Problem requirements :: Print nothing but the lines below starting at the line that holds "[Từ 29/8 đến 2/9, 3" and ending at the line that holds "Khám phá (576, 45)", including both, each exactly as written.

Collected data
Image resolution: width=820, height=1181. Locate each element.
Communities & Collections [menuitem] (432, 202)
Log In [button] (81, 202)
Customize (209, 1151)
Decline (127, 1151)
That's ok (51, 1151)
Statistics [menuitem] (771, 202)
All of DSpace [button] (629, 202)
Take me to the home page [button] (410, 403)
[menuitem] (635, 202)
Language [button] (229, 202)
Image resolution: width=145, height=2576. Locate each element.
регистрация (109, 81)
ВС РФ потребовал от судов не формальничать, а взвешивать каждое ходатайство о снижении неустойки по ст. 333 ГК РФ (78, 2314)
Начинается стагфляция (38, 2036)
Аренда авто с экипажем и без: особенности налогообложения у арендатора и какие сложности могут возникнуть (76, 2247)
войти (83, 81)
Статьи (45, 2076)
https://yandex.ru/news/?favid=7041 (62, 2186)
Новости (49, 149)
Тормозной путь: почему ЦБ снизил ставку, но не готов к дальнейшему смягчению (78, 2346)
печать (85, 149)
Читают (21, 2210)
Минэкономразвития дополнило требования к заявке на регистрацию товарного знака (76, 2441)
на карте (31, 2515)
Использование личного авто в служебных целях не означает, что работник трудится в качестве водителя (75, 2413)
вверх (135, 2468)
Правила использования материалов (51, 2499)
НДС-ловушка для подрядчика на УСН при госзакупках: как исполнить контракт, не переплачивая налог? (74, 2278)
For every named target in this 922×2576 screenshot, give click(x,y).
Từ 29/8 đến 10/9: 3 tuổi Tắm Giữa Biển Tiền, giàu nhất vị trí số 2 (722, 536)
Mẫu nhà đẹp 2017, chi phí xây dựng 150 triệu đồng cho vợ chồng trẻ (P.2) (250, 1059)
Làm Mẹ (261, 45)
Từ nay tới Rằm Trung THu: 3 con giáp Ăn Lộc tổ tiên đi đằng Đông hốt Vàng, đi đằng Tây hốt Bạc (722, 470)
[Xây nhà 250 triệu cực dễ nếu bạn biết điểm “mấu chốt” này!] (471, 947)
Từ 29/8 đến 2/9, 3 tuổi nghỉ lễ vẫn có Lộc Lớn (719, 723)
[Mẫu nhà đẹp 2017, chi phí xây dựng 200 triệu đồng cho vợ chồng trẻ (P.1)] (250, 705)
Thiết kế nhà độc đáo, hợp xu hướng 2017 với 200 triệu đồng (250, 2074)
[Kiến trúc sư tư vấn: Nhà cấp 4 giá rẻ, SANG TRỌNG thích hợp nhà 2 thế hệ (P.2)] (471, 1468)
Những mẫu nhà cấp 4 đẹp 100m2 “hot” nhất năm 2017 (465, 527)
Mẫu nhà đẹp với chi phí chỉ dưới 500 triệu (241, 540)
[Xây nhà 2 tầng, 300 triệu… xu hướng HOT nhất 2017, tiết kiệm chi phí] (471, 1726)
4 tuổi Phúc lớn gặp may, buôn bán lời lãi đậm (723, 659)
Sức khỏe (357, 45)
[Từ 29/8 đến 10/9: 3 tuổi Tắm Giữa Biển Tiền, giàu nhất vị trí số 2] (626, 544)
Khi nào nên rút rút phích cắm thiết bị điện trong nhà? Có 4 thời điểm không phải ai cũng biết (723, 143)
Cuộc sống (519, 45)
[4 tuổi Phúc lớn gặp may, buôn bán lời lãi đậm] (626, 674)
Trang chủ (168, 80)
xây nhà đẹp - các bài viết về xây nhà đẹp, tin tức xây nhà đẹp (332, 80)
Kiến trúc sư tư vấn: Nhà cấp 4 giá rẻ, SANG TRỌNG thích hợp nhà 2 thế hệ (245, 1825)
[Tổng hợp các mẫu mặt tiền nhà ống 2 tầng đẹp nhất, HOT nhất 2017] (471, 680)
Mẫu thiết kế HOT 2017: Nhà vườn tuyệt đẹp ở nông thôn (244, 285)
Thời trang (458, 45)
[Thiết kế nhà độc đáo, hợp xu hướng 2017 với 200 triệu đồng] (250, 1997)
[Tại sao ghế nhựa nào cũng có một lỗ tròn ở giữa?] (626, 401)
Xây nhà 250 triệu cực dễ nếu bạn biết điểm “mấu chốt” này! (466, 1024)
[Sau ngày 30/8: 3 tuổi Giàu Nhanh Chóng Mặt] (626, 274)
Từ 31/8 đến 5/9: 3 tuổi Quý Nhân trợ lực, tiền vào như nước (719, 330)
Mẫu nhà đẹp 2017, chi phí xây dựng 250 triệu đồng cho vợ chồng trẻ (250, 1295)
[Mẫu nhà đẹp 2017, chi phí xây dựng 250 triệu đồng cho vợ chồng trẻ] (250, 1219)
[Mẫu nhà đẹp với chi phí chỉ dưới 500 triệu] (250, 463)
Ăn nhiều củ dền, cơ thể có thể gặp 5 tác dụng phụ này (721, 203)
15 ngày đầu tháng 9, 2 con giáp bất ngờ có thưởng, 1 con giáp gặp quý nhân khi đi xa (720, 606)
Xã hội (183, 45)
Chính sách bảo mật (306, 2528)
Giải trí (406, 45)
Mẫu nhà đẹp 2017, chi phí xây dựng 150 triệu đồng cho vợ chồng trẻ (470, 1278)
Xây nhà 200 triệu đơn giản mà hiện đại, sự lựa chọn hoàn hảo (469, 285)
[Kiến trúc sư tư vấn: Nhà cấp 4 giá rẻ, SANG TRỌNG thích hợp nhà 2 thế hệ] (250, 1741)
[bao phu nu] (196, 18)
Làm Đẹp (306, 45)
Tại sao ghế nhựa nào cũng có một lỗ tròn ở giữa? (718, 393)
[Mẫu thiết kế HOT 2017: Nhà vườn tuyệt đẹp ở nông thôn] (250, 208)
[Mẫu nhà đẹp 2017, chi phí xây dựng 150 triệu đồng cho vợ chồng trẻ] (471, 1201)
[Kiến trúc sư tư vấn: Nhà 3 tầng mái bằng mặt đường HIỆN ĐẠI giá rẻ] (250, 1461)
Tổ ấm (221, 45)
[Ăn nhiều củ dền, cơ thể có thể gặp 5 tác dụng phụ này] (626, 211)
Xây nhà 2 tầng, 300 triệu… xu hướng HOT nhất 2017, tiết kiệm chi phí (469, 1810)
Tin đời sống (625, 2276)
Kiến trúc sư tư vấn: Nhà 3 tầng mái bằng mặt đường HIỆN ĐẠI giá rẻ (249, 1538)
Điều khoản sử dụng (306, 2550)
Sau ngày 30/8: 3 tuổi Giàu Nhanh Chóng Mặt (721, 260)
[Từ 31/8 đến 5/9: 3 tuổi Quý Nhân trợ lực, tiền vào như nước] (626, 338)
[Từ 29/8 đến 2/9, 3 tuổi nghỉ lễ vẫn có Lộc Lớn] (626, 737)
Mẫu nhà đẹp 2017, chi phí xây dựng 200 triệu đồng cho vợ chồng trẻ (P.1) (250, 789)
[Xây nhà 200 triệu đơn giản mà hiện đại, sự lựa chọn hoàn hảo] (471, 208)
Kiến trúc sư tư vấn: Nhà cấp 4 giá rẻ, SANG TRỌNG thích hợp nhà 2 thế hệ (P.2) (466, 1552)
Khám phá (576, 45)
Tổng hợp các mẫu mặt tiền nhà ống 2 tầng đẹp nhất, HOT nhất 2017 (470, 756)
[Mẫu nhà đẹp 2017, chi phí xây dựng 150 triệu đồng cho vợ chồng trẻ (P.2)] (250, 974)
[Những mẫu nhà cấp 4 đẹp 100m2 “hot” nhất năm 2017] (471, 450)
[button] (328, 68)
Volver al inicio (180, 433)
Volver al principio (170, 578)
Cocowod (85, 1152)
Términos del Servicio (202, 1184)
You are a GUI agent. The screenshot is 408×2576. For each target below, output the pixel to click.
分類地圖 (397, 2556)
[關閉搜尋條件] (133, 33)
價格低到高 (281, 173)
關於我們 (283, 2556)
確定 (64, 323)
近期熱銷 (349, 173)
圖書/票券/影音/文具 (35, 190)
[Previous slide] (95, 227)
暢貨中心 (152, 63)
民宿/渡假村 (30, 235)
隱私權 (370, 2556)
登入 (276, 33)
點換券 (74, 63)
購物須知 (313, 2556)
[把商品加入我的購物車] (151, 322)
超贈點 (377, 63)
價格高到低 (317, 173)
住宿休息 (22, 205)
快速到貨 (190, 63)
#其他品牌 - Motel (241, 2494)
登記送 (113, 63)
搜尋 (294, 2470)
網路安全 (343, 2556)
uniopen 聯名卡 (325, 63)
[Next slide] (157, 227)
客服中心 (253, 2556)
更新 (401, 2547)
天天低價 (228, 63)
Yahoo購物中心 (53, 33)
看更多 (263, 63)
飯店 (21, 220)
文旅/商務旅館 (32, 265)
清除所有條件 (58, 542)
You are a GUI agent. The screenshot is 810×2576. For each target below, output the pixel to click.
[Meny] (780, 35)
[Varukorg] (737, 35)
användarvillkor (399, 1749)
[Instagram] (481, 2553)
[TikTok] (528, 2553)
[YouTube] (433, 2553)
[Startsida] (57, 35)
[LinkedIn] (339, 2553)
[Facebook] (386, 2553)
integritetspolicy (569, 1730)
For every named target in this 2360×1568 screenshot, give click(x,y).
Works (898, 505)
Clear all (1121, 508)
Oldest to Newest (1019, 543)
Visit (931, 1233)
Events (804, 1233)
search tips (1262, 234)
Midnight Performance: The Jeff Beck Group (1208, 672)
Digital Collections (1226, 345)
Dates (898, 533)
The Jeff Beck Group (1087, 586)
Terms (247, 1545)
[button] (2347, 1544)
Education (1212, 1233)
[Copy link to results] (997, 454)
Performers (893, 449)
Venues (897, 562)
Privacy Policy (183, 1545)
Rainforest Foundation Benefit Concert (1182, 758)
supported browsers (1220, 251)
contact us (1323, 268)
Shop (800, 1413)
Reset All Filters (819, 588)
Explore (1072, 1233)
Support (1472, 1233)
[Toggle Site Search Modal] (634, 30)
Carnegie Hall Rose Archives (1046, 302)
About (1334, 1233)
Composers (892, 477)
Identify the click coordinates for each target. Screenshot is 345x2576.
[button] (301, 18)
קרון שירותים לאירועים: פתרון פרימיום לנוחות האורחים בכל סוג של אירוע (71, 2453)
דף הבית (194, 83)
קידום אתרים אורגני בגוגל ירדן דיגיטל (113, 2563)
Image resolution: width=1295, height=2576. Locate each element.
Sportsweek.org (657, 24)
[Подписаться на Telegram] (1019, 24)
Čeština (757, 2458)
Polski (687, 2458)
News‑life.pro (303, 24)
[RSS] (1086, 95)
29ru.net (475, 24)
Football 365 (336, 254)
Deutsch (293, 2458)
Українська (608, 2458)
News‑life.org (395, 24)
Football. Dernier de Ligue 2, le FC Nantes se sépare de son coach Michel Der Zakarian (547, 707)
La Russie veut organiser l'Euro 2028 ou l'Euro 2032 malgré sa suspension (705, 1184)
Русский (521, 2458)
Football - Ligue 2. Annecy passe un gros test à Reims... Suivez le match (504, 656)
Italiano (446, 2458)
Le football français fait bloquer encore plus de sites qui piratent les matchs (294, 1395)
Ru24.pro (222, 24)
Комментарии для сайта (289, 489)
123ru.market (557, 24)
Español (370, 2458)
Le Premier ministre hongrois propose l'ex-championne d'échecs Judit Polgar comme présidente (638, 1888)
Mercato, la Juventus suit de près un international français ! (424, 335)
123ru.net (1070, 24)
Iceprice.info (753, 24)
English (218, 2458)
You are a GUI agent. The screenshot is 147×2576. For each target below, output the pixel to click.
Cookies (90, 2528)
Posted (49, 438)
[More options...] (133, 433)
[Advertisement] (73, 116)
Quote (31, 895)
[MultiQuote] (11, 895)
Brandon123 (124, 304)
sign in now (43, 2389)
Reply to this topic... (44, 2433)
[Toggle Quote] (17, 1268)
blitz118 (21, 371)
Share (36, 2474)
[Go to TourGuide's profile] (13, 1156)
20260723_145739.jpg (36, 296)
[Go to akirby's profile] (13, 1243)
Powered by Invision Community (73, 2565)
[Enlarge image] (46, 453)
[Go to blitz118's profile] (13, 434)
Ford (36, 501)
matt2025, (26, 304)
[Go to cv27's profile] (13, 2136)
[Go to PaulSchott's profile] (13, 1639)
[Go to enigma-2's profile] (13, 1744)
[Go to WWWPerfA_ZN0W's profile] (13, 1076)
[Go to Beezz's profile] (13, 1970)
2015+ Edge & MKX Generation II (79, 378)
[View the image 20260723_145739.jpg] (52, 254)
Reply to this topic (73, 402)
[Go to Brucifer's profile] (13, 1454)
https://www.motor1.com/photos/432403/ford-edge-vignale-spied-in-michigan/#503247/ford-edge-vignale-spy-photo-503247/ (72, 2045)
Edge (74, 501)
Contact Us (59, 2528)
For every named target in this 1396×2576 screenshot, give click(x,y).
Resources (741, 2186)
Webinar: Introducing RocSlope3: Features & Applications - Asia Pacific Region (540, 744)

Result ::
[Từ 29/8 đến 2/9, 3 tuổi nghỉ lễ vẫn có Lộc Lớn] (626, 737)
Mẫu nhà đẹp 2017, chi phí xây dựng 200 triệu đồng cho vợ chồng trẻ (P.1) (250, 789)
[Xây nhà 200 triệu đơn giản mà hiện đại, sự lựa chọn hoàn hảo] (471, 208)
Kiến trúc sư tư vấn: Nhà cấp 4 giá rẻ, SANG TRỌNG thích hợp nhà 2 thế hệ (P.2) (466, 1552)
Khám phá (576, 45)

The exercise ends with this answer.